Columnistas

Economía en dos direcciones
Autor: Rafael Bravo
23 de Agosto de 2013


Cuando se trata de medir el pulso de la economía nada mejor que echar mano del gigante Wal-Mart y lo que ocurre en sus cajas registradoras.

Cuando se trata de medir el pulso de la economía nada mejor que echar mano del gigante Wal-Mart y lo que ocurre en sus cajas registradoras. Para sorpresa de los analistas y contra todo lo esperado, sus ventas en el primer semestre mostraron una disminución revelando un panorama que llama a la cautela para lo que resta del 2013.  Si bien existe una recuperación real de la economía por un aumento en el consumo, la población de bajos ingresos se está quedando atrás confirmando lo que muchos temen es una ampliación de la brecha entre ricos y pobres.


Mientras hay un incremento en los créditos para vehículos y viviendas en los sectores medio y alto, las familias de menores ingresos se enfrentan a una enorme presión que se ve reflejada en un lento crecimiento y una tasa desempleo poco común en un periodo de recuperación. Los empresarios norteamericanos finalmente comienzan a perderle el miedo a contratar nuevos trabajadores, solo que ahora lo están haciendo a través de empleos temporales (tres de cada cuatro) y con salarios bajos. Un círculo menos que virtuoso pues las nuevas plazas se concentran en el comercio y los servicios que no pagan lo suficiente para impulsar la demanda. No sobra repetir que el consumo representa el 70 por ciento de la economía norteamericana. 
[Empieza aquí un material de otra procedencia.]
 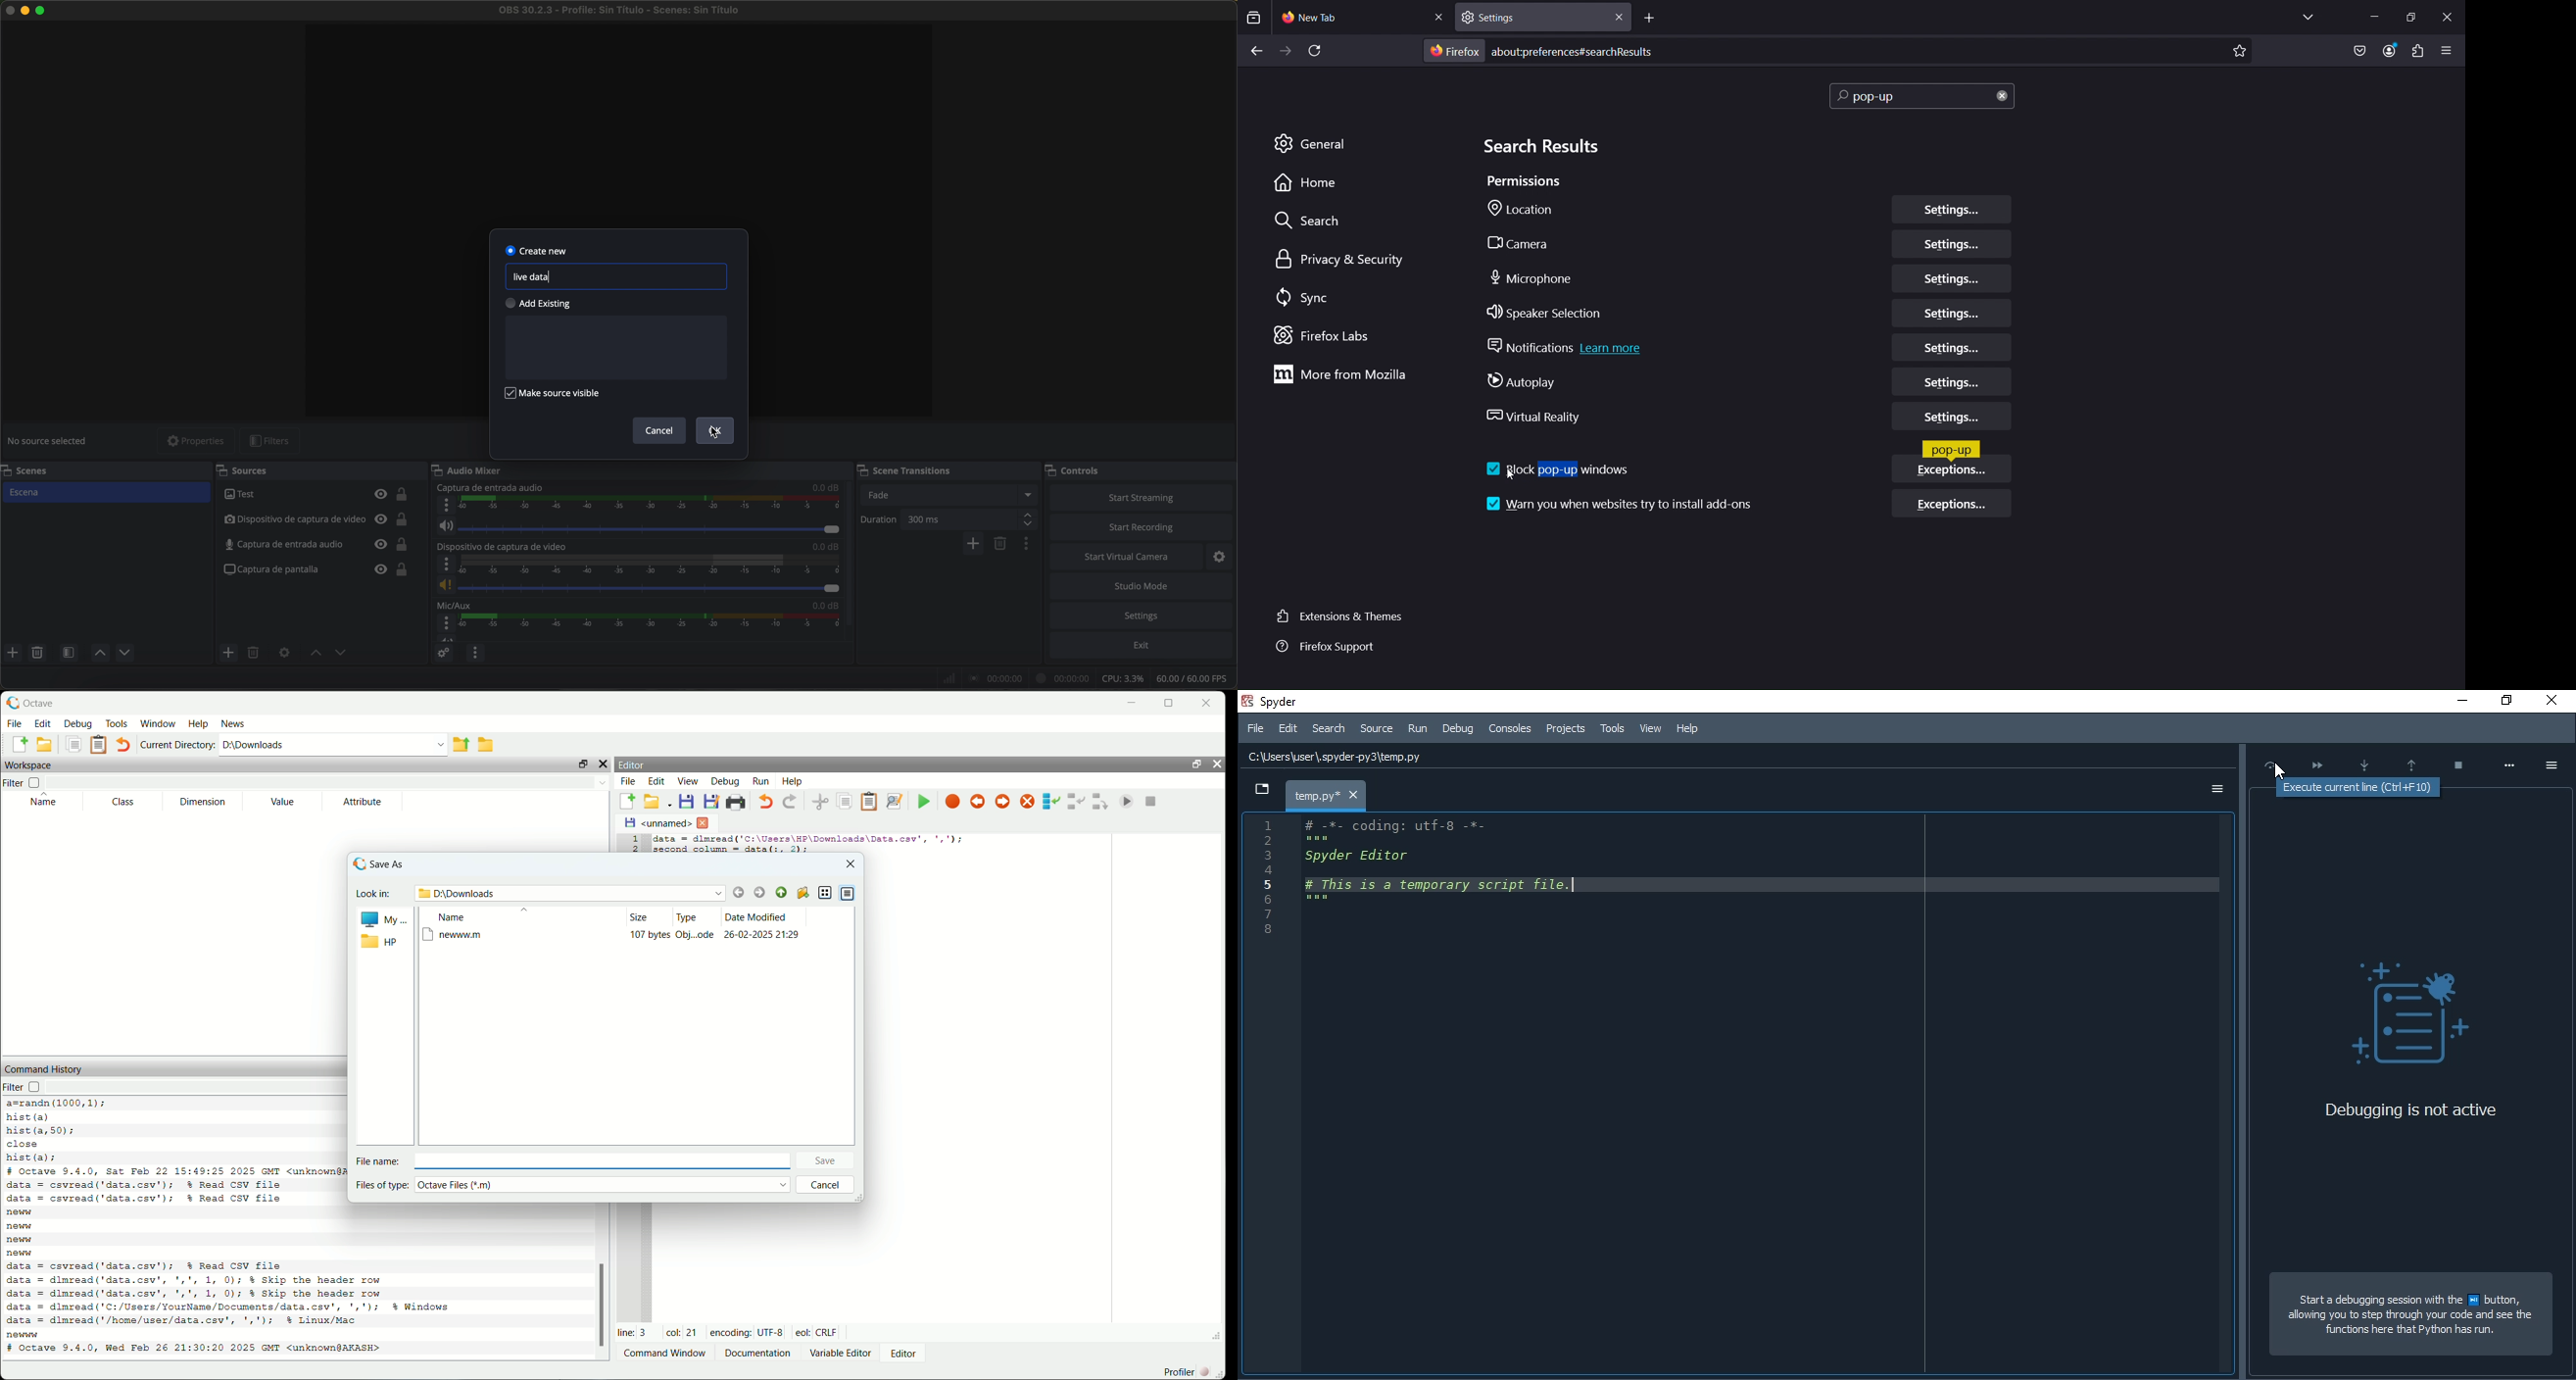 I want to click on Pop-up, so click(x=1952, y=449).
Un creciente porcentaje de hogares ha comenzado a abrir  sus billeteras luego de verse obligados a bajar las altas deudas contraídas durante la larga noche de juerga consumista de mediados de la década. Los recientes aumentos en los precios de la vivienda igualmente han servido para que los propietarios recuperen sus valores patrimoniales de modo que se sientan cómodos a la hora de gastar.


Para aquellos que dependen de su cheque mes a mes la historia no es tan color de rosa. Por un lado, sus ingresos por hora cayeron en un 0.2 por ciento al igual que el promedio de horas trabajadas por semana que mostro una cifra negativa del 0.3 por ciento de un año a otro.


La Ley de Salud Obama, peyorativamente llamada Obamacare, es una de las razones que se mencionan para no vincular trabajadores de tiempo completo por la comunidad empresarial. Esa norma obliga a todos las empresas con más de 50 empleados a ofrecer planes de salud impactando a los medianos y pequeños patrones que son la columna vertebral de la estructura de contratación  La Administración decidió entonces postergar esa exigencia hasta el 2015 ante el temor de afectar negativamente los niveles de empleo.


Finalmente, los empresarios aprendieron a ser eficientes con menos trabajadores por lo que no tienen prisa en cambiar de curso. De acuerdo con un estudio de la firma Sageworks citado por Reuters, la utilidad medida en función de cada empleado subió  a más de 18 mil dólares en el año anterior, en comparación con el 2009 que fue de 14 mil dólares. Una economía que va en dos direcciones: una que beneficia a los de mayor ingreso y la otra que presiona a los de abajo.